Accessibility links

Что влечет кавказцев на войну в Сирии и Ираке?


ПРАГА---Сегодня в рубрике «Некруглый стол» мы обсуждаем проблему, связанную с кавказской молодежью, уехавшей и уезжающей на войну в Сирию и Ирак. В основном это молодые люди из Панкиси, Дагестана, Чеченской Республики и молодежь из числа получивших убежище в европейских странах. На днях мы получили известие о том, что в Сирии погиб очередной уроженец Грузии, 31-летний Леван Тохосашвили – по сообщениям, он, его беременная супруга и трое детей погибли под бомбами. Леван Тохосашвили с семьей два года проживал в Сирии. О гибели семьи соотечественника сообщили жители села Дуиси Панкисского ущелья. Гости нашего «Некруглого стола» – грузинский политолог Гела Васадзе из Тбилиси и эксперт по Кавказу из Парижа Майрбек Вачагаев.

Амина Умарова: Первый вопрос у меня к господину Васадзе: почему жители Панкиси уезжают в Ирак и Сирию, еще и с семьями в придачу?

Гела Васадзе: Прежде чем ответить на этот вопрос, нужно понимать, что такое Панкиси. Панкиси – это затерянное в горах ущелье, где-то в ста километрах от столицы Грузии, где живет около 10 тысяч человек. Абсолютное отсутствие современной инфраструктуры и, что самое главное, отсутствие социальных лифтов для молодежи, т.е. фактически те, кто там родился, или обречены жить все время в этом микросообществе, которое само по себе, несомненно, очень интересно, но ни о каком росте и получении достойного образования и т.д. тут речи быть не может. Хотя, кстати, панкисские чеченцы или кистинцы, как мы их называем, грузиноязычные, прекрасно говорят на грузинском, но, к сожалению, и уровень образования, и уровень общей инфраструктуры не дает возможности для социальных лифтов.

please wait

No media source currently available

0:00 0:17:13 0:00
Скачать

И в это время появляются люди, которые начинают их вербовать в новую реальность. И в этой новой реальности мы видим, что некоторым из них удается повышаться по социальному лифту – тот же погибший полевой командир «Исламского государства» Тархан Батирашвили получил всемирную известность, хоть и печальную, но тем не менее. Естественно, для многих молодых людей из Панкиси его пример и еще десятков таких же, как он – опять-таки говорю, это микросообщество, и там очень быстро (не только по интернету или каким-нибудь другим средствам связи, но и по своим социальным каналам) распространяется информация, – это своеобразный пример для подражания, пример того, как можно подняться, будучи рожденным в Панкисском ущелье.

Фрагмент данных:
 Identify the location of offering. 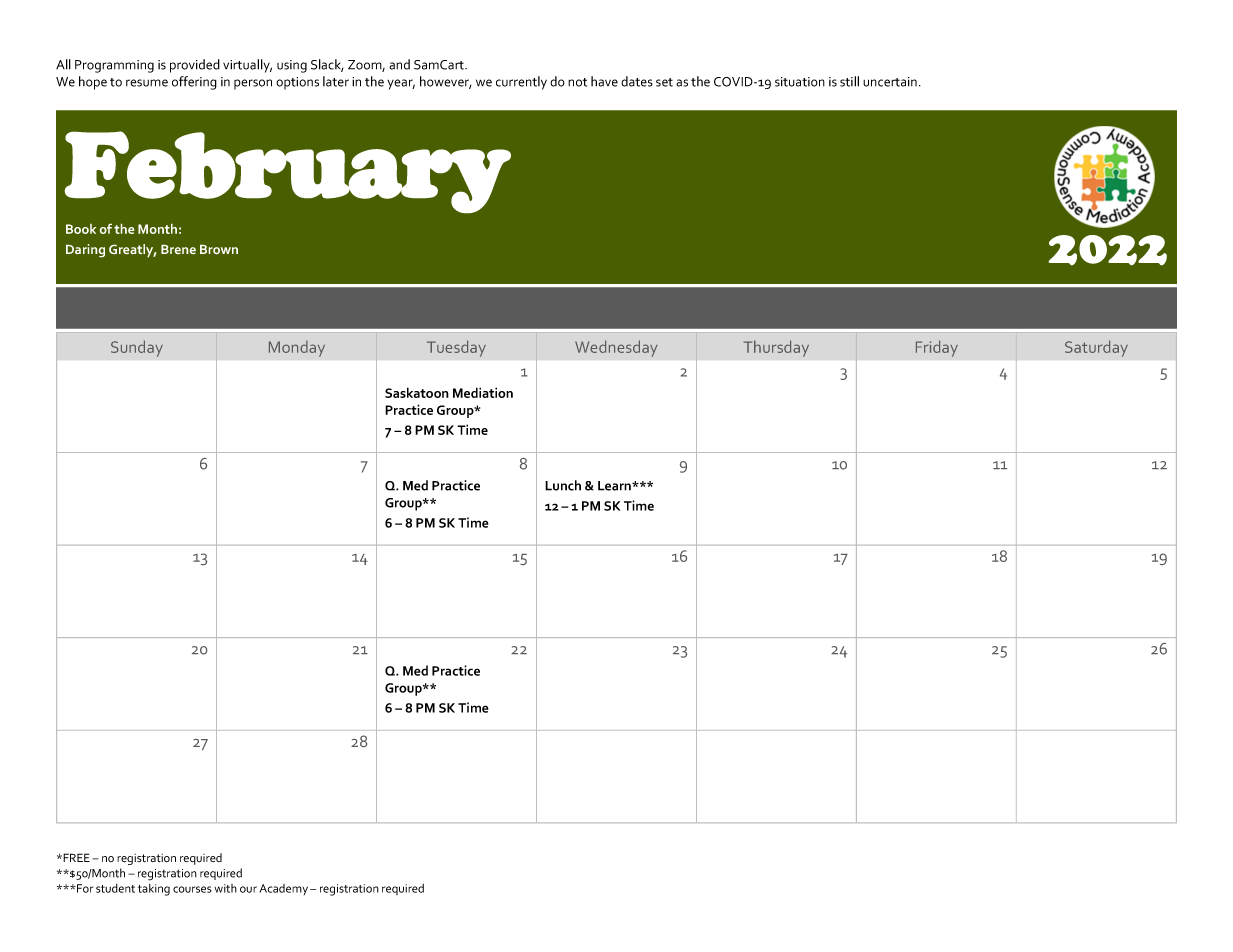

Что сделать:
Продолжите статью о кавказской молодежи, уезжающей на войну в Сирию и Ирак, начав сразу после ее последнего предложения. Этот материал никак не связан со статьей.

В ответ:
Амина Умарова: У меня тот же вопрос к господину Вачагаеву: чем кавказской молодежи и той, что выросла в Европе, интересна война в Сирии и Ираке?

Майрбек Вачагаев: Нужно первым делом все-таки разделить то, что было в начале этого конфликта в Сирии, этой трагедии сирийского народа, и то, что происходит сегодня. Если в начале это все-таки было организованное сопротивление той власти, которая угнетала большинство населения – суннитское, – то люди исходили из того, что их обязанность помогать им идти против власти, т.е. против режима Башара Асада. Многие были воодушевлены возможностью реализовать себя на военном поприще, применить свои силы, показать, что не только в Чечне, во время чеченской войны, но и сейчас «вот мы, молодежь, которая здесь, в Европе, обитает, тоже можем проявить себя». И они все-таки не были наемниками, потому что никто из них не получал деньги, а, наоборот, они шли со своими средствами, но это были добровольцы, которые в итоге стали оплотом именно радикального течения, которое впоследствии здесь, в этом регионе, утвердилось.

Амина Умарова: Господин Васадзе, вы видите проблему в том, что грузинские власти как-то самоизолировались от такого, получается, государства в государстве или анклава – как мы назовем Панксиси, и его жителей? Вы видите какие-то шаги или программы грузинских властей, которые обратили бы внимание на уже большую проблему?

Гела Васадзе: К сожалению, я не вижу никаких шагов со стороны грузинской власти, но я скажу так, что это проблема не только грузинских властей, но и тех авторитетных людей, которые живут в Панкисском ущелье. Смотрите: речь идет о том, что на протяжении веков эти люди жили в Грузии и органично вписывались в состав Грузии. Т.е. мы говорим о том, что у нас в Грузии нет никакого мультикультурализма, а есть вековые традиции проживания христианского и мусульманского населения, различных этнических групп в абсолютной гармонии и взаимообогащении. Но за последние годы, особенно с периода обретения независимости, остальная часть Грузии сделала достаточно серьезный и технологический, и социальный рывок, – к сожалению, это не затронуло Панкисское ущелье.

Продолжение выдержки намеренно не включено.